たまに訪れ、しばし平安と休息を得るが、ナポレオンが常住する場所ではない、みたいな…。


マリーヴァレフスカみたいな女性をずっと愛し続けてればナポレオンも幸せになれたかもしれないのに…と読んでる方は思うけれど、それがナポレオンのナポレオンたる所以なんだろう。


ナポレオンより早くこの世を去った彼女だけど、彼女とナポレオンの子孫が唯一現代まで続いているということに、マリーヴァレフスカの誠実な芯の強さを感じたり…。


そしてマリールイーズ。


三人の中で一番共感できないというか、好きになれないのが彼女。


先日読んだ本でのナポレオン2世の運命があまりにもかわいそうだったせいもあるんだけど、いまいち何考えてるのかつかめない女性。


敵だと思ってたナポレオンに嫁いだら素直に彼を愛するようになり、でもナポレオンが失脚したらさっさと近くで自分を支えてくれた男に乗り換え、その男が死んだらまた次に支えてくれた男と結婚し…。

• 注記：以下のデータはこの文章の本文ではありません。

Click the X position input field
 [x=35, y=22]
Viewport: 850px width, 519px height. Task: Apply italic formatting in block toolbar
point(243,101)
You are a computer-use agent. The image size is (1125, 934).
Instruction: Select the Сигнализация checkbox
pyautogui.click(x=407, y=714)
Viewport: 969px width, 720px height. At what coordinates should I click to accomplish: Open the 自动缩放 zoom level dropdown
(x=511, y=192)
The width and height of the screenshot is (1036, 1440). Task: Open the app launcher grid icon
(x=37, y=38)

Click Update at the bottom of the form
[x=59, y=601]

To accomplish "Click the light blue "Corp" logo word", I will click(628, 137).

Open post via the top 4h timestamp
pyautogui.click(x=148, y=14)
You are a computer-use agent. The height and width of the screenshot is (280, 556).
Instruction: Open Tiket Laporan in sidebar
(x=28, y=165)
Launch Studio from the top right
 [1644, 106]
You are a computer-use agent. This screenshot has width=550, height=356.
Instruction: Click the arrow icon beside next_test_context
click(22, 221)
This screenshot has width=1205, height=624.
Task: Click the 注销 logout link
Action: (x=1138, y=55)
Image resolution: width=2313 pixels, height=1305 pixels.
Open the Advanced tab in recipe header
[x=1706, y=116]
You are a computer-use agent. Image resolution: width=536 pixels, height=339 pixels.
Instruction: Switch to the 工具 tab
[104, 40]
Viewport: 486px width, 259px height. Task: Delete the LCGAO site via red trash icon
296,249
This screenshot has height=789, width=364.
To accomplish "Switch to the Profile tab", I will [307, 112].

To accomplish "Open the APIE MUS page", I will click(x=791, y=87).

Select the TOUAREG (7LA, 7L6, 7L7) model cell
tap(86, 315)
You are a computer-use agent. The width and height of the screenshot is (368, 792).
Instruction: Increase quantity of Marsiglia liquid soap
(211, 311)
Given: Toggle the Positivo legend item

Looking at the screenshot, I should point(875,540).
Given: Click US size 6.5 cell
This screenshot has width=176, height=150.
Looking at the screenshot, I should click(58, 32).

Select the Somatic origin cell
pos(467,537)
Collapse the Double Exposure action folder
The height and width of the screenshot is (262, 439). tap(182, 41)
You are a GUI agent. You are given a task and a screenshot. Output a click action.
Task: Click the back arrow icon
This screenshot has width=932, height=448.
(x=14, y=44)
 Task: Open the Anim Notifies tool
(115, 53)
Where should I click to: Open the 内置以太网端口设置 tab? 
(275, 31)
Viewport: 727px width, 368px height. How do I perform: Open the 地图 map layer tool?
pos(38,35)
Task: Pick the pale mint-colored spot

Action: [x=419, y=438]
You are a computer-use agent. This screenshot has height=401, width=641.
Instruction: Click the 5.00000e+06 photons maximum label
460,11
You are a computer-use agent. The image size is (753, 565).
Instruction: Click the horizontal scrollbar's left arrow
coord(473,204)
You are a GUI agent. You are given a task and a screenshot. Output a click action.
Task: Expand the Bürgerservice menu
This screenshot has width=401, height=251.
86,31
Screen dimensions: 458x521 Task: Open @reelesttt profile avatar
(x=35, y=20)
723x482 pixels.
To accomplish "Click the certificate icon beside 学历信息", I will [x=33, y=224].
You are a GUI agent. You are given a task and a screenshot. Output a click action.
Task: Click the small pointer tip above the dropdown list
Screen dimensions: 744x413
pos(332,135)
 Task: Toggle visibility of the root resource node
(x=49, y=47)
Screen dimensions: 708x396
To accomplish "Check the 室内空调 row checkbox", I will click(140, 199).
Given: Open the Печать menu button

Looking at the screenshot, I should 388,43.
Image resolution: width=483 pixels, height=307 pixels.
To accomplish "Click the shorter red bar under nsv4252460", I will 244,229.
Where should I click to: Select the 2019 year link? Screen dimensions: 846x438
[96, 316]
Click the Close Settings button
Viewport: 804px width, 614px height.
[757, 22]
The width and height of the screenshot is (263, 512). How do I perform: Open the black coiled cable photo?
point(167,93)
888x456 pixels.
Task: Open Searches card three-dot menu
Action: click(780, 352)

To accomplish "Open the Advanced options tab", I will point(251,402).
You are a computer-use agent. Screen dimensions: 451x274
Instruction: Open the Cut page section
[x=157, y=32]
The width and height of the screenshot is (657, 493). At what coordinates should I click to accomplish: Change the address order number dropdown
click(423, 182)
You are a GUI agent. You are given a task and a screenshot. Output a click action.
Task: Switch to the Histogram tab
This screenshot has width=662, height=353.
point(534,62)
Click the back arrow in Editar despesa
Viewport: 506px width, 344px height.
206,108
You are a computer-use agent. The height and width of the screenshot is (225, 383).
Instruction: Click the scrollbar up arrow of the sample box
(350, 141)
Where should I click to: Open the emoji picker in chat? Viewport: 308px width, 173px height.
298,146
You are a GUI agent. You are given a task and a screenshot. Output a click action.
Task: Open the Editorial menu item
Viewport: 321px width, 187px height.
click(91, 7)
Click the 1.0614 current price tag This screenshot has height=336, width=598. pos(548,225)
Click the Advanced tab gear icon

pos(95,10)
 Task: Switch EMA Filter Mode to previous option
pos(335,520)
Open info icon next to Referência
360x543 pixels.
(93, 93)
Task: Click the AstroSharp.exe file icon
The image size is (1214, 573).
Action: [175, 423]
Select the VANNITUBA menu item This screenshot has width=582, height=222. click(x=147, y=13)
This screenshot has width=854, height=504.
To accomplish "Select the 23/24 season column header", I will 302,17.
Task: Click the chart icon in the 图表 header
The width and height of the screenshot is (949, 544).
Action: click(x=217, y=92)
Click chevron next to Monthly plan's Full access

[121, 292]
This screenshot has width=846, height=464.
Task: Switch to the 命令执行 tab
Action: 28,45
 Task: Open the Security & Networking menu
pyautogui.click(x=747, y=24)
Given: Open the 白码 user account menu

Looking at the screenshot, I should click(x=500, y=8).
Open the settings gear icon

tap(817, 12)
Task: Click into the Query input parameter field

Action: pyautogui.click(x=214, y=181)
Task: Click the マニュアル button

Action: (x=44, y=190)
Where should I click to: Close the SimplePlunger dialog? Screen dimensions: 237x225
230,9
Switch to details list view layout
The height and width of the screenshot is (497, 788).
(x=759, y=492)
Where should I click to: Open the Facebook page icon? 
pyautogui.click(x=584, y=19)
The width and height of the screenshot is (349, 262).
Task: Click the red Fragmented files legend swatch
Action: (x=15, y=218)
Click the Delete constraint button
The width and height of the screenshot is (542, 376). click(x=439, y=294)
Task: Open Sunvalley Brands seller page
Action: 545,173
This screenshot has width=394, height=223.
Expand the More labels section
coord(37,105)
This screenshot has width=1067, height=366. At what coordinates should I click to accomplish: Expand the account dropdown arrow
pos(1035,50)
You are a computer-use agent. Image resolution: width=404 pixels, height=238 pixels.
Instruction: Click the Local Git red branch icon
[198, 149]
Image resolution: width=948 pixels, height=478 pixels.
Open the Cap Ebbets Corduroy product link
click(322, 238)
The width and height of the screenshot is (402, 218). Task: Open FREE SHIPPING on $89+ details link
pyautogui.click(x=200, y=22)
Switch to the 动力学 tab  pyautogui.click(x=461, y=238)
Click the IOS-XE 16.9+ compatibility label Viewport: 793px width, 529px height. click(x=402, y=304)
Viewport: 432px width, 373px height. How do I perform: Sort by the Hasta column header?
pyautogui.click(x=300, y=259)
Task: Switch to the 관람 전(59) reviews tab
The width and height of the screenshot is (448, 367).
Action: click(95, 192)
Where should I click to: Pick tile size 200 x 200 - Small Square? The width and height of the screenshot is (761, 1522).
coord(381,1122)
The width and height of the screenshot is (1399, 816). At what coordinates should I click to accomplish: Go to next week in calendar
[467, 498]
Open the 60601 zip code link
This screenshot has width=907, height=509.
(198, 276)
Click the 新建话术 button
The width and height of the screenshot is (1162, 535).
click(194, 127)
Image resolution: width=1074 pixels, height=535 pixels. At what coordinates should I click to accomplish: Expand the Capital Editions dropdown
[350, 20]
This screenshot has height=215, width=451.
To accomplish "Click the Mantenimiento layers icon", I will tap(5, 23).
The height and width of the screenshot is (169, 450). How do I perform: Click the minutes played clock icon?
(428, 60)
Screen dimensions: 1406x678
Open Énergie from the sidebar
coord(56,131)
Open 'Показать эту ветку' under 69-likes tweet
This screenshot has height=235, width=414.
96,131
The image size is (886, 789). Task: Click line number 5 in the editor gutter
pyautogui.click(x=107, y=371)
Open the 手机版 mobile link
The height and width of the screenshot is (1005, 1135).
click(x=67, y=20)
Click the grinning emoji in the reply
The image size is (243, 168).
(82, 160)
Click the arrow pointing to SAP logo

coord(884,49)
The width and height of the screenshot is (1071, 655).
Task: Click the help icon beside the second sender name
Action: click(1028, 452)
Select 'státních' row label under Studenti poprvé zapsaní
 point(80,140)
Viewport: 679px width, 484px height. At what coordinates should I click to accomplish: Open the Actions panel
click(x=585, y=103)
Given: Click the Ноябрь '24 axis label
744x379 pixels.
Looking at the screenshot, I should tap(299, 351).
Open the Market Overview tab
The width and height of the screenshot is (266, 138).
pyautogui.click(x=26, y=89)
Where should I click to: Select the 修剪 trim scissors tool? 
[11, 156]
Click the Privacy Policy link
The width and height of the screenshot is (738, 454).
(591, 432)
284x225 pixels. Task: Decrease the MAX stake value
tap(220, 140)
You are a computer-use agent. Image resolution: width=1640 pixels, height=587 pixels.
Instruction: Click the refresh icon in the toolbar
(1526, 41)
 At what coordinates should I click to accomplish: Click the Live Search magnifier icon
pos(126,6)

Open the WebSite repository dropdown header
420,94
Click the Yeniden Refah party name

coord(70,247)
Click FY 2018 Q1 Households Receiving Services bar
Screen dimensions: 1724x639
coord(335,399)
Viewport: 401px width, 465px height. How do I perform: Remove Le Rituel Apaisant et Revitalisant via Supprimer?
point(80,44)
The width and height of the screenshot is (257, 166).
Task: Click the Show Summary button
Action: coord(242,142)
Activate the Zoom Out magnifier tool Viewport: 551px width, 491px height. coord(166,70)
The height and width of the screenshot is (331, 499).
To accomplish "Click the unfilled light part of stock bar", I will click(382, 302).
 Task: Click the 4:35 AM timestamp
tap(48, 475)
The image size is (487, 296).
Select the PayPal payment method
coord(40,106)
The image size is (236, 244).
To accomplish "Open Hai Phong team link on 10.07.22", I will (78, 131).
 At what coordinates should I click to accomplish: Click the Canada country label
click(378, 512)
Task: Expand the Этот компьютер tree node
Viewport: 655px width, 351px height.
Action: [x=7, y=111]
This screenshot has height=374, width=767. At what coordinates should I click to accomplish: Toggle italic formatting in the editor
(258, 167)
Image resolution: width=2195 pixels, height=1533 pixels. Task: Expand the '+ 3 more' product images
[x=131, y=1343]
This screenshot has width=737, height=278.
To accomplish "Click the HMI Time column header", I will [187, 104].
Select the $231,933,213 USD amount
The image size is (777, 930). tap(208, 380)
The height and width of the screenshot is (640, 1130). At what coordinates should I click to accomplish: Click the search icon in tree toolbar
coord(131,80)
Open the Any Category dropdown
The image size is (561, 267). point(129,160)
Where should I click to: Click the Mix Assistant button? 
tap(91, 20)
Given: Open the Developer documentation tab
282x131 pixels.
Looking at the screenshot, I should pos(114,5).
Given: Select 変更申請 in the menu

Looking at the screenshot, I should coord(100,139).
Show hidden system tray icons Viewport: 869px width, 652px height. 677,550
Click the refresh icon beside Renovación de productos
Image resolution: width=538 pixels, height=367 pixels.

なんか根無し草のようというか、「アンタは好きになられたら好きになるんかい!!」ってツッコミたくなるような…。


思えばナポレオンと結婚したのも皇帝である父親の言いなりだったわけだし、男の支えがないと生きていけないのかな?

その癖強かというか…、同じ強かでもジョゼフィーヌみたいに後先考えないワガママというよりは、自分の損得を考えて、得にならないなら容赦なく切り捨てるみたいな冷たさを感じる。


皇女だけあって7ヶ国語に堪能だったというし、パルマでは善き女王様として善政をしいたそうだけど、なんだかなー。


でもナポレオンが彼女を愛したのは、彼女の血筋の気高さと、生まれながらにして高貴な身分の人だけがもつ優雅さに憧れたからではないだろうか。


フランスの皇帝にまでのしあがったナポレオンだけど、もともとは一介の軍人に過ぎない、通称“コルシカの成り上がり者”だった。


自己顕示欲が強くプライドの高いナポレオンは、権力を手にしても、自分が持ち得なかった高貴な血筋への憧れというかコンプレックスがあったのではないだろうか。


ハプスブルグの皇女で、やんごとなき身分のマリールイーズを妃に迎えたことで、彼は彼のコンプレックスを補うことができ、満たされたのかなと。


こうしてみると、三者三様の女性たちは、それぞれ違うからこそ、ナポレオンの異なる部分を惹きつけた気がする。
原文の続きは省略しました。